A Possibly Useful Tip on the Process of Writing a Dissertation

Oct 19 2011 Published by under Academia, Personal, Teaching and learning

Fair warning: if you joke around about dissertations with someone who has written more than one, that someone is likely to share a Possibly Useful Tip on the Process of Writing a Dissertation. But, possibly it will be useful.

It started when, after passing his Ph.D. oral exam, Eric Michael Johnson tweeted:

I passed! Now there's just a little matter called the dissertation. This is the first I've heard of it. Are those hard?
ericmjohnson
October 18, 2011
@ericmjohnson If someone tells you the 2nd dissertation is easier, she's lying.
docfreeride
October 18, 2011
@docfreeride You mean, you can't just copy and paste from your first one?
ericmjohnson
October 18, 2011
As it turns out, you are often better off not copying and pasting from an earlier draft of the same dissertation.
In the process of writing a dissertation, you spend a lot of time grappling with a theoretical approach, or an experimental design, or a concept -- whatever kind of intellectual heavy-lifting your subject requires.  Then, you need to use words (and sometimes also graphs or charts or other visual representations) to communicate what you've been grappling with to an audience that probably hasn't been grappling with it as actively as you have.
What I found (in dissertation #2, the philosophy one) was that my grappling generated a lot of words on the page, and that the generation of those words was crucial to figuring out the stuff I needed to figure out.  However, not all the words on the page advanced the goal of communicating what I had figured out to an audience not already in my head.
My very smart advisor, noticing that I had become too precious with some of the elaborate examples that had helped me crystalize my own view as I revised draft N to draft N+1, gave me a writing tip that made all the difference to the task of communicating that view.  He said, "For the next draft of this chapter, start a brand new file. You are not allowed to copy and paste anything.  Whatever you want to carry over from the last draft verbatim you need to retype."
I followed that advice and lo and behold, my chapters became quite a bit shorter and quite a bit clearer, simultaneously.  However, I'm pretty sure that the longer, less clear drafts were a necessary step on the way to get to the optimized final form.
Happy disserting, Eric!

9 responses so far

  • Coturnix says:

    I should this with my blog posts. Perhaps that way they can become less legendarily long...and clearer.

  • WhizBANG! says:

    You mean you just don't copy and paste from other sources? Then what's the internet for?

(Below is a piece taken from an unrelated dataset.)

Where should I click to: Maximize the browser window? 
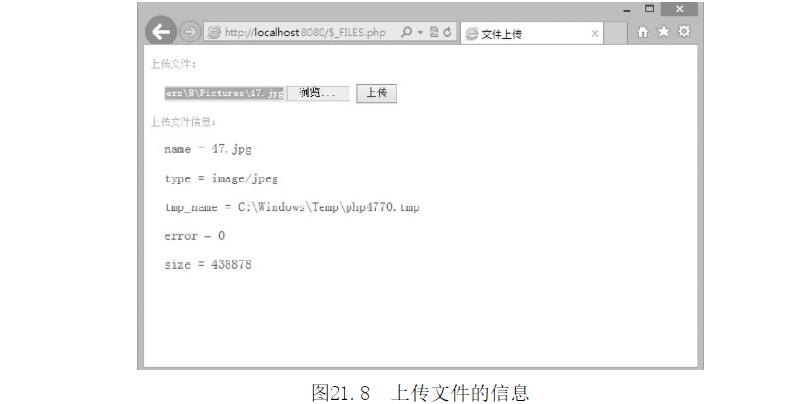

  • Possibly also useful for this paper I'm writing - thank you!

  • Darkling says:

    That sounds like very good advice from your adviser. It's something I'll need to keep in-mind for myself.
    A comment that has stuck with me from the first draft of my first dissertation was "write for humans". Painful to read at the time, but it did help to improve my writing.

  • physioprof says:

    Dunno about humanities dissertations, but for a science dissertation you actually do very little "grappling" with anything other than literature review. All the grappling has already occurred when you wrote up your work for publication.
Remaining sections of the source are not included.